Exercise passage
● ● ● ● ●
That’s when Rick runs across him again, in “Clear.”
Rick returned to King County for weapons, but found none in the police station. They did, however, find a man wearing a helmet and got into a shootout with him. In the pilot episode, it was Morgan’s son who knocked Rick unconscious. In clear, it was Rick’s son, Carl, who shot Morgan, and Morgan fell and lost consciousness.
When Rick pulled off the helmet, he discovered who he was.
The reunion did not go well.
Rick had tied Morgan to a cot, just as Morgan had tied Rick to a bed in the pilot. But Morgan escaped. He didn’t recognize Rick and continued trying to kill him. Morgan stabbed Rick in the shoulder. Rick struggled free and turned the gun on Morgan. Morgan begged him to end his life. “Please kill me. Just kill me.”
Morgan did eventually recognize Rick, but Morgan was initially angry with Rick for never responding to his radio calls. Rick explained that he was too far out and could no longer hear them, but that didn’t calm Morgan. Morgan eventually confessed that it was his own weakness — his inability to kill his wife — that cost him his son.
● ● ● ● ●
Given information
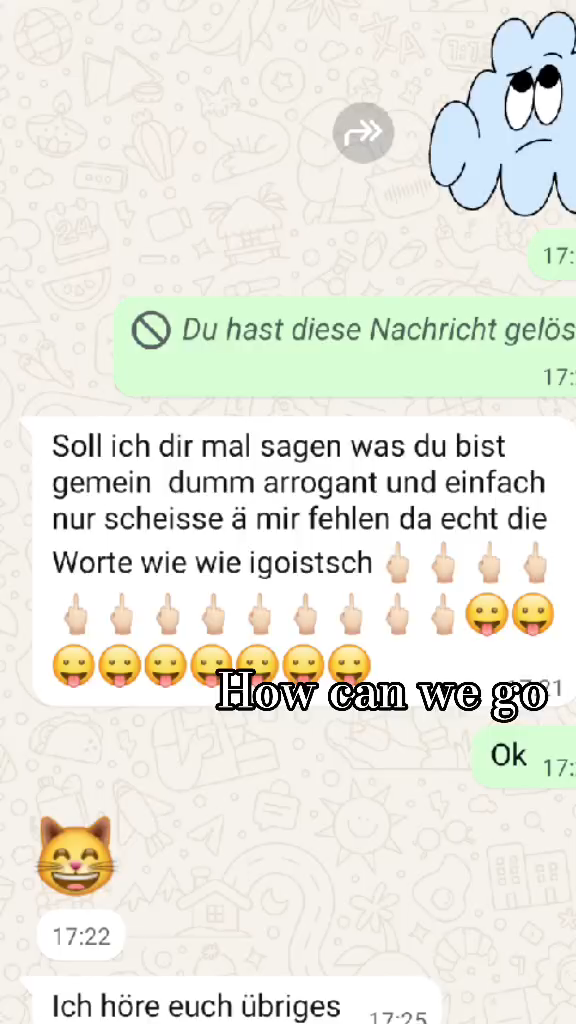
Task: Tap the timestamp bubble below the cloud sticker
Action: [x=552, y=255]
● ● ● ● ●
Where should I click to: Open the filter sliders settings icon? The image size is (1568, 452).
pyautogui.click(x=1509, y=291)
● ● ● ● ●
Instructions
1. Copy the part of the passage about Rick and Morgan word for word, beginning at the words "Rick returned to" and stopping after the words "who he was.".
2. In the passage about Rick and Morgan, where on Rick's body did Morgan stab him?

Your responses
1.
Rick returned to King County for weapons, but found none in the police station. They did, however, find a man wearing a helmet and got into a shootout with him. In the pilot episode, it was Morgan’s son who knocked Rick unconscious. In clear, it was Rick’s son, Carl, who shot Morgan, and Morgan fell and lost consciousness.
When Rick pulled off the helmet, he discovered who he was.

2. In the shoulder.